Bir ülkedeki güvenlik gücü, başka ülkelerden savaşmak için gelenleri içermez. Suriye’de güvenlik yeniden yapılandırılmalı, güvenlik birimleri içindeki bütün yabancılar silahsızlandırılmalıdır. Bir daha bu tür çatışma ve katliamların yaşanmaması için kapsayıcı bir hükümetin kurulması ve bütün grupların burada temsil edilmesi zorunludur. Şam yönetiminin sivillerin can güvenliğini sağlaması konusunda sorumluluğunu yerine getirmemesi durumunda ülkesinde güvenliği sağlamak için uluslararası bir barış gücünün görevlendirilmesi elzemdir.”
“İktidarın yaşanan zulüm karşısındaki sessizliği kabul edilemez”
Hükümete yakın medyada ve sosyal medyada görülen nefret söylemlerinin kabul edilemez olduğunun altını çizen Başarır, şunları söyledi:
"Nefret söylemi, haksız şiddetin meşru sayılmasına hizmet eder. Türk hükümetinin, iktidarın yaşanan zulüm karşısındaki sessizliği ve Dışişleri Bakanlığı’nın sivil halkı sorumlu tutan açıklaması kabul edilemez. Türkiye’nin, Şam yönetimi nezdinde girişimlerde bulunup bu tür olayların yaşanmaması için gerekli çabayı göstermesi gerekmektedir. Şam yönetimi ve uluslararası tüm muhataplar nezdinde etkili, kararlı ve sonuç alıcı girişimlerde bulunmalıdır. Bu tür olayların bir daha asla yaşanmaması için gerekli tüm tedbirlerin alınması sağlanmalıdır. Bizim hükümetten isteğimiz, orada akan kanın durdurulması için bir an önce gerekli girişimlerin yapılmasıdır. Bizlerin söylediklerine cevap verip çocukların, kadınların, sivillerin ölümünden kaynaklı olayları iç siyasete malzeme yapmak insanlık dışı bir davranıştır.
“Suriye’de bugün yaşananları meşrulaştırmak doğru değildir”
Hiç kimse söylediklerimizi çarpıtmasın. Biz dün de bugün de sivil ölümlere, insanların katledilmesine karşıydık.
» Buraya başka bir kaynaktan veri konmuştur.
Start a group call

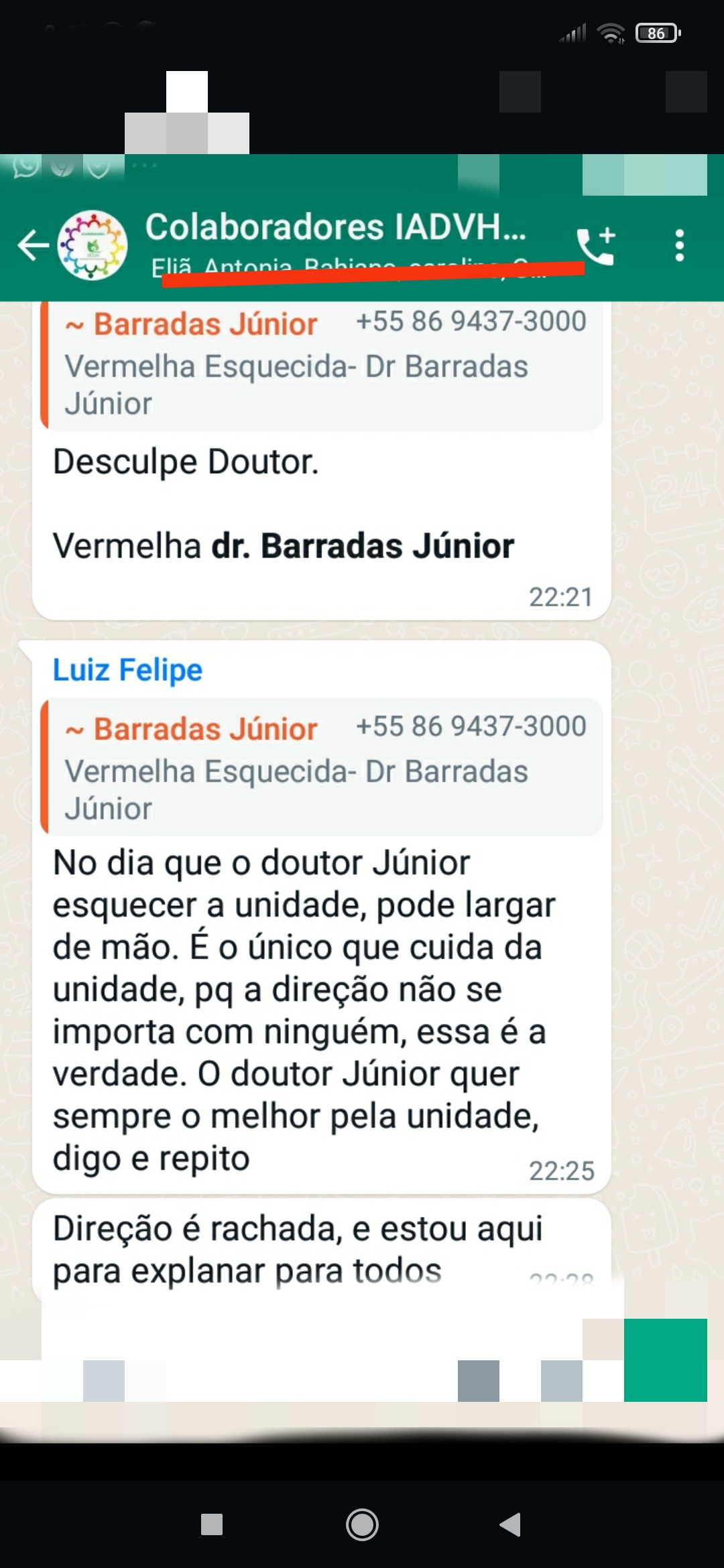point(595,246)
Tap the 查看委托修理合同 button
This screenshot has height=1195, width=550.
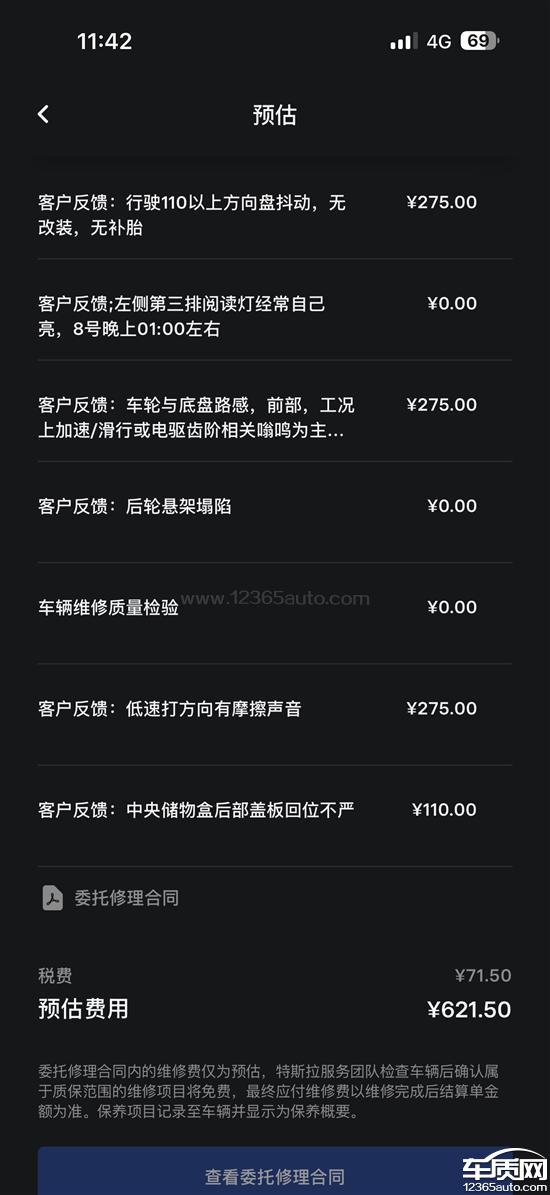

Bugün de karşıyız. Katliamın Alevi’si, Sünni'si olmaz. Ölümün Alevi’si, Sünni'si olmaz. Bu bir insanlık ayıbıdır, insanlık suçudur. Önce iktidarı daha sonra tüm dünyayı, buradaki olayların bir an önce sonlandırılması için göreve, sorumluluk almaya davet ediyoruz.”
Daha sonra gazetecilerin sorularını yanıtlayan Başarır, öldürülen sivillerin Esad yanlısı olduğu iddialarına ilişkin olarak, “Her şeyden önce dehşet verici videolar geliyor, sabaha kadar bunları üzülerek, kahırla izledik. Çocuklar, bebekler öldürülüyor. İnsanlar, evlerde öldürülüp daha sonra evler yakılıyor. İnsanların cenazeleri şu anda evlerinde ve defnedilmesine izin verilmiyor. Bunu Esad dönemine, bu döneme, o dönem bu oldu, bu dönem bu oldu gibi bir anlamda rövanş alır gibi Suriye’de bugün yaşananları meşrulaştırmak doğru değildir" ifadesini kullandı. Başarır, şunları kaydetti:
"22 yıllık iktidarlarında Orta Doğu’da dökülmemiş kan döküldü"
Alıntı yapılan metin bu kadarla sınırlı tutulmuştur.